Fragestellung und Zielsetzung: Im DFG-geförderten Verbundprojekt TriaDe werden Live-In-Arrangements und die beteiligten Akteur:innen als triadische Konstellation in den Blick genommen, um eine gegenstandsverankerte Theorie zu entwickeln. Die drei Teilprojekte widmen sich kommunikativen Aushandlungsprozessen, Interaktionsdynamiken und Sorgeverantwortlichkeiten sowie moralischen Konflikten unter Berücksichtigung der gesetzlichen und gesellschaftlichen Rahmenbedingungen in Deutschland.

Methoden: In den Teilprojekten kommen qualitativ-explorative Zugänge empirischer Sozialforschung (z.B. ethnographische und Expert:inneninterviews, Beobachtungsverfahren, Video- und Fotoanalysen sowie Dokumenten- und Filmanalyse) zum Einsatz und werden zum Teil trianguliert.
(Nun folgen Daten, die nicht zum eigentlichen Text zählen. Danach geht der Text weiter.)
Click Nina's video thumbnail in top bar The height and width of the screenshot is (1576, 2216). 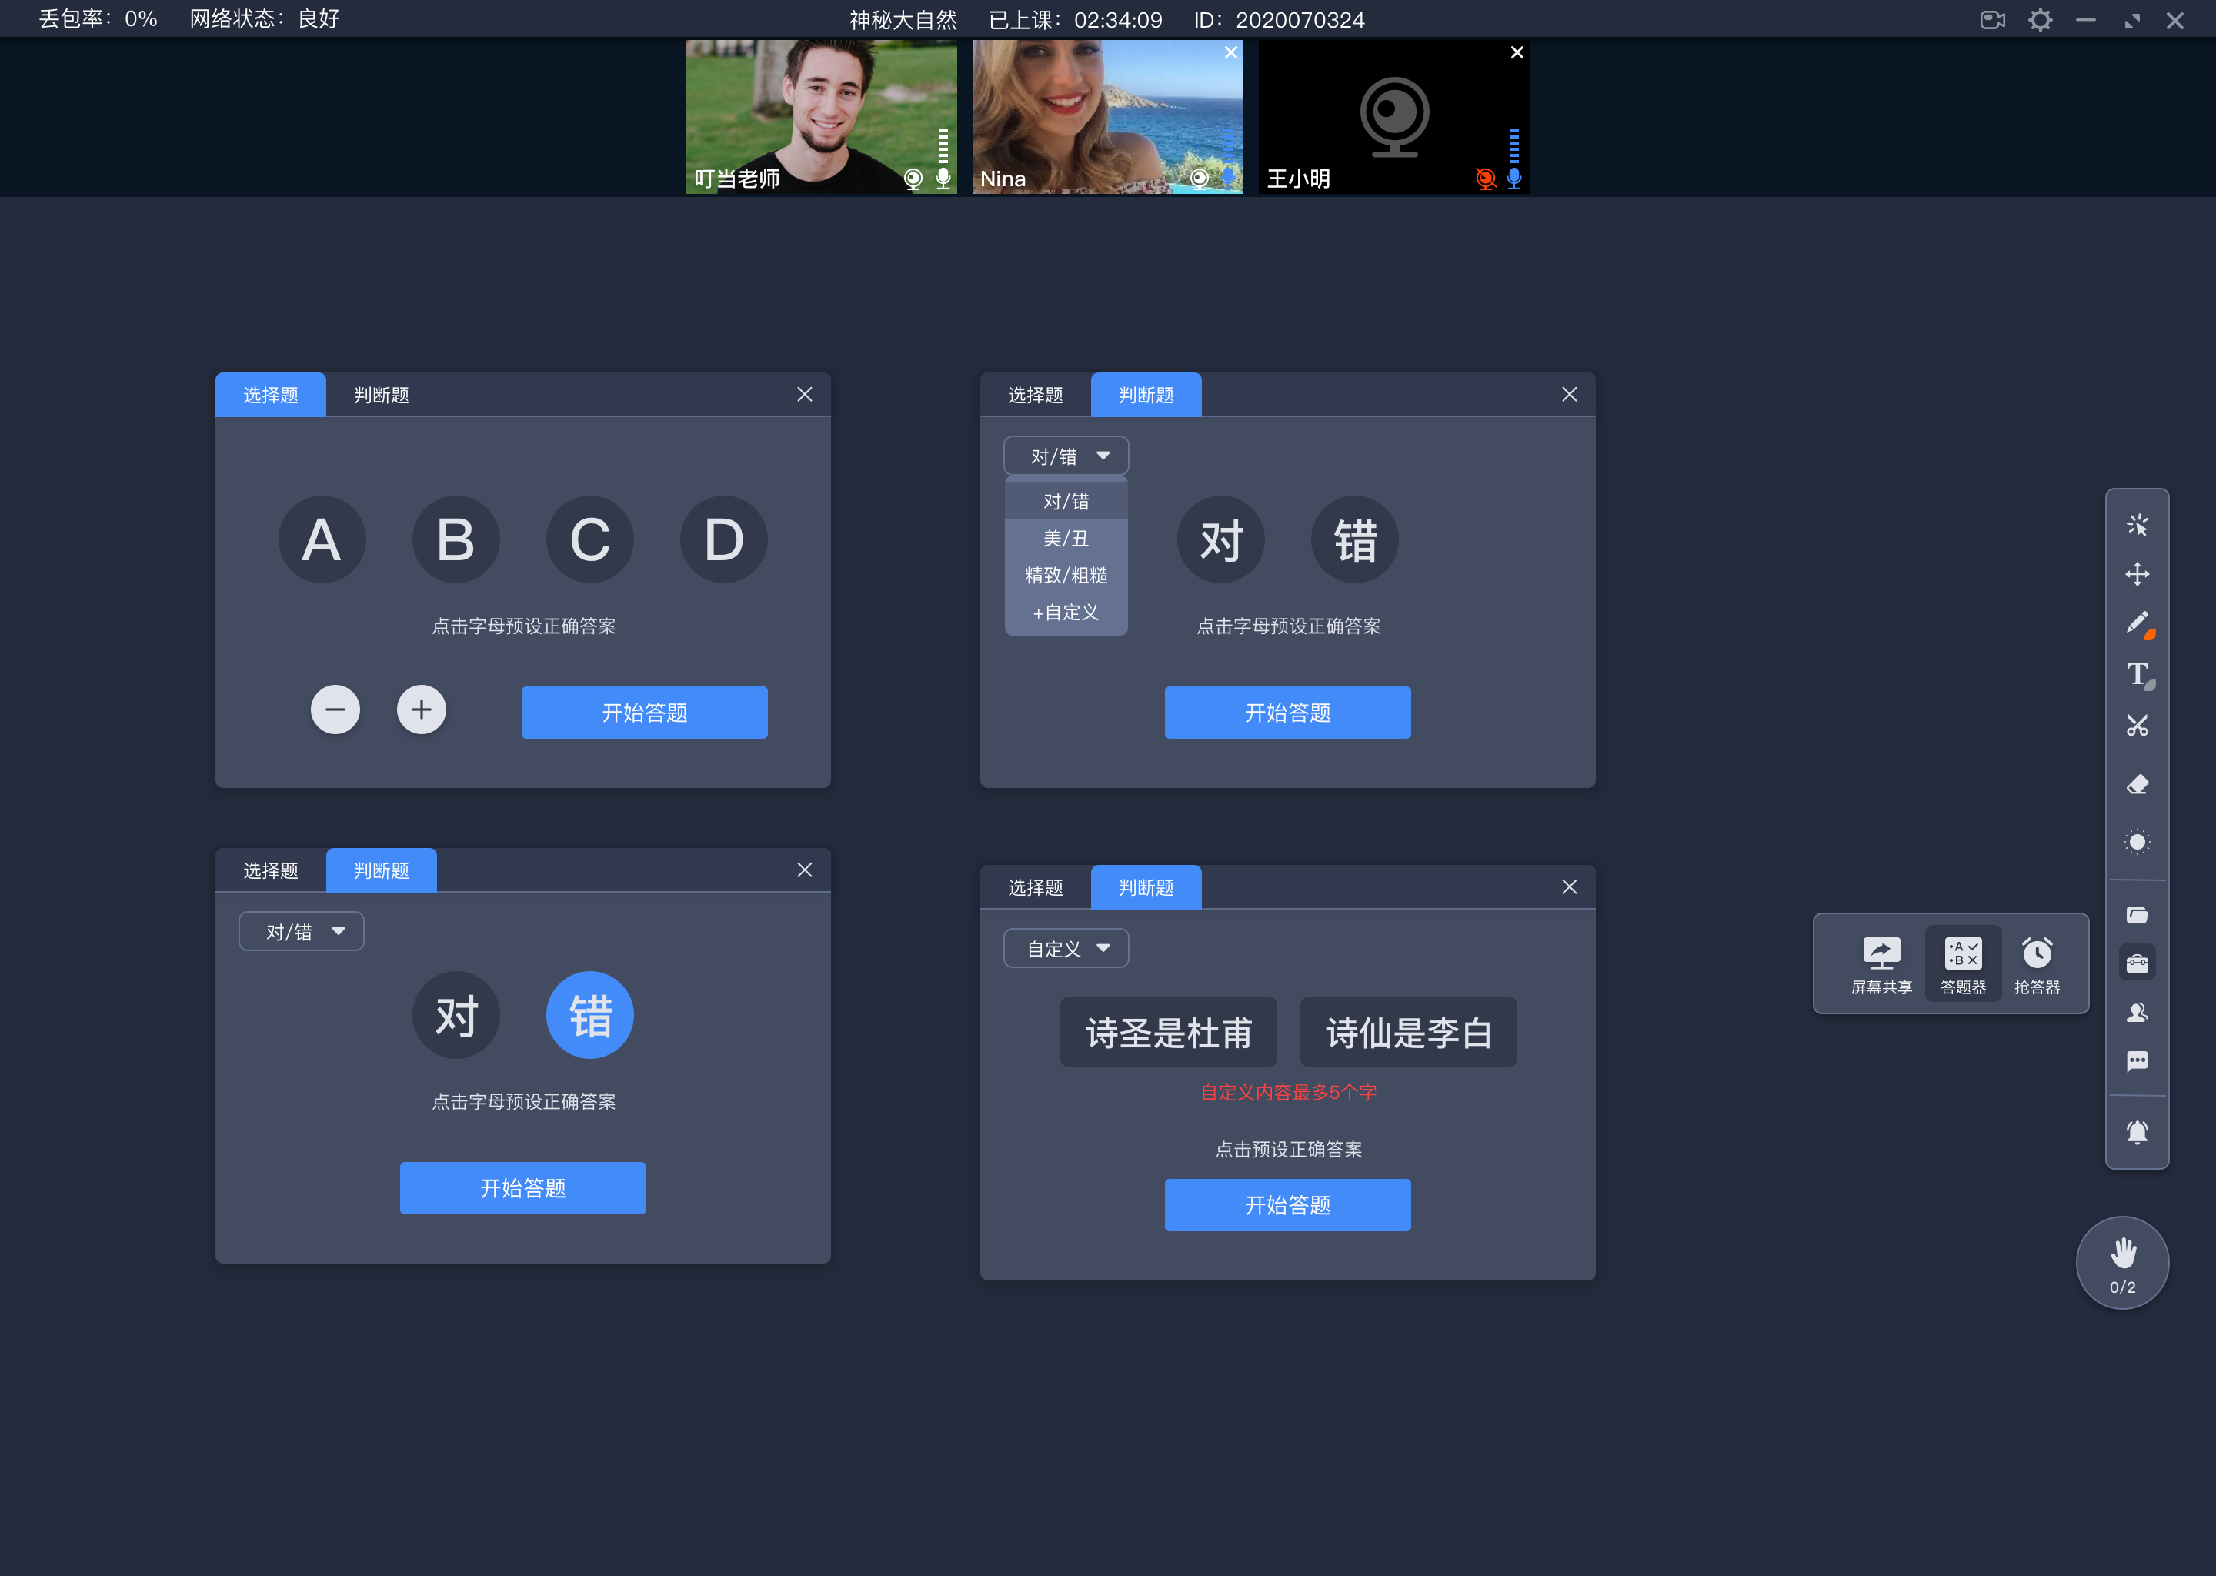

Insbesondere nutzen wir rekonstruktive, hermeneutische Zugänge, die in der Lage sind, Fall-strukturen aufzudecken, und verknüpfen diese mit Care-ethischen Analysen.

Ergebnisse: Die bisherigen Analysen verweisen auf eine Struktur verschränkter Vulnerabilitäten und Sorgeverantwortlichkeiten in der Konstellation der Live-in-Triaden, die als geeignete heuristische Matrix für eine tiefergehende Rekonstruktion von Aushandlungsprozessen und Interaktionsdynamiken erscheint.

Diskussion und Implikation für die Forschung: Die Triangulation theoretischer Perspektiven und methodischer Zugänge erweist sich als außerordentlich fruchtbar für ein theoretisches Verständnis der Aushandlung und Gestaltung der Versorgung einer Person mit Demenz im Mikrosetting häuslicher Live-in-Arrangements. Sie ist notwendig, um diese Form der Versorgung aus Versorgungsforschungsperspektive angemessen einordnen zu können. Darüber hinaus ist das Projekt TriaDe ein Beispiel für den Wert und die Potenziale rekonstruktiver Methoden der empirischen Sozialforschung für das Verständnis komplexer Strukturen im Rahmen der Versorgungsforschung.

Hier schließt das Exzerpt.